Desert Mementos is gritty. Cage writes in the style of hard-boiled realism. His descriptions and dialogue are terse, yet he draws complex emotions from his characters. He doesn’t moralize or glorify the war. He shows its effects up close and personal. The effects of losing friends. The effects of killing. Or not killing when given the chance. He shows how the human conscience disappears and reappears and swirls like smoke on the battlefield. Or lodges in the mind like a stone. In “Proxy War,” a young sergeant displays a revolting lack of humanity when cleaning up the bodily remains of a suicide bomber. Later outed by an American reporter, he takes his own life, leaving his fellow soldiers bereft, questioning their own allegiances. In “Watching Him Die,” a story loosely tied to the Johnny Cash song about Reno, a platoon leader has the chance to take revenge on a dying insurgent but doesn’t, wondering about his own commitment to pull the trigger. In “Desert Island,” a corporeal learns his comrade slept with his wife back in the states. While scoping a potential combatant in his rifle, he tells his former friend, who’s standing next to him, “We kill much, much better men than you all the time in this country.”

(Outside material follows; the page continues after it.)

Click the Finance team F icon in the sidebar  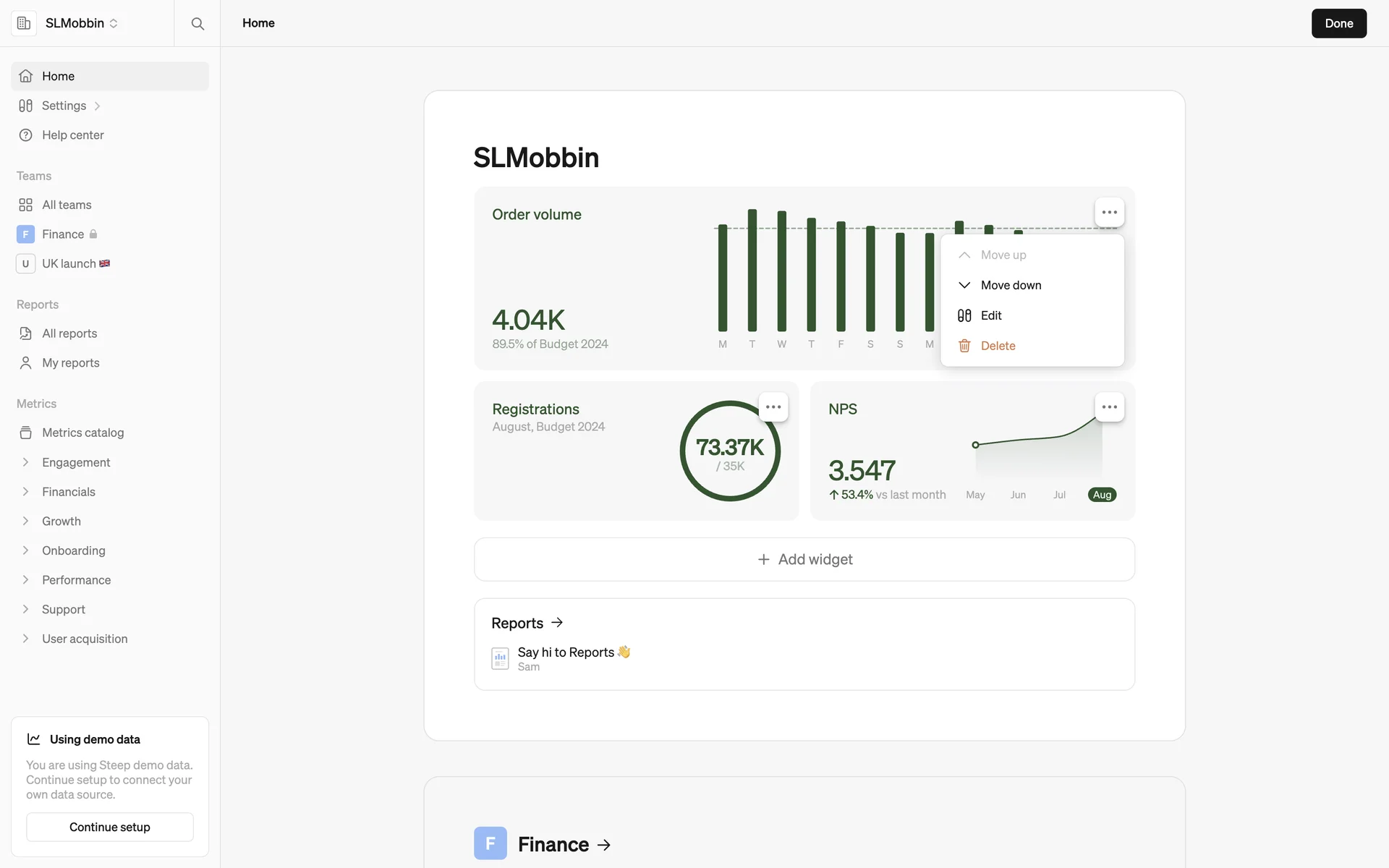tap(25, 234)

Desert Mementos arrives at a political moment when people are questioning popular conceptions of masculinity. Men themselves are questioning what it means to be a man, a husband, a father, a friend, in the twenty-first century. In Desert Mementos, especially in the stories set in Iraq, we find stoicism, cowardice, aggression, self-destruction. We also find compassion and courage. In the two stories set in Nevada, we find thematic keys with which to unlock the clenched fist of an archaic masculinity. In “Tonopah Low,” a soldier drives through a Nevada snowstorm to meet his estranged sweetheart before deploying. Even in his fear and desolation, a sense of home emerges. The same open desert that kills also nurtures, provides space in which to grow: “All of Nevada looks nice at night, and especially when it is covered in fresh snow. It looks like renewal, even if you know it will be gone in a day or two.” In the collection’s last story, “The Golden Dragon,” a soldier visits his favorite Reno restaurant. Readjusting to life after war, he’s begun noticing things about his hometown, crime and prostitution, as though his combat experience has tinged everything with sin. Eating with him, his pregnant fiancée expresses anxiety about their future. “This is all we have that matters anymore,” he says, holding up a sonogram of their unborn child. He tells her, “everything is going to be just fine.” In this false assurance, in this aspiration to protect his family — a transfer of power, a shift in allegiance — we find an intimation of redemption, as though even in a broken world the soldier could pick up the pieces of his idealism and build something new for those he loves.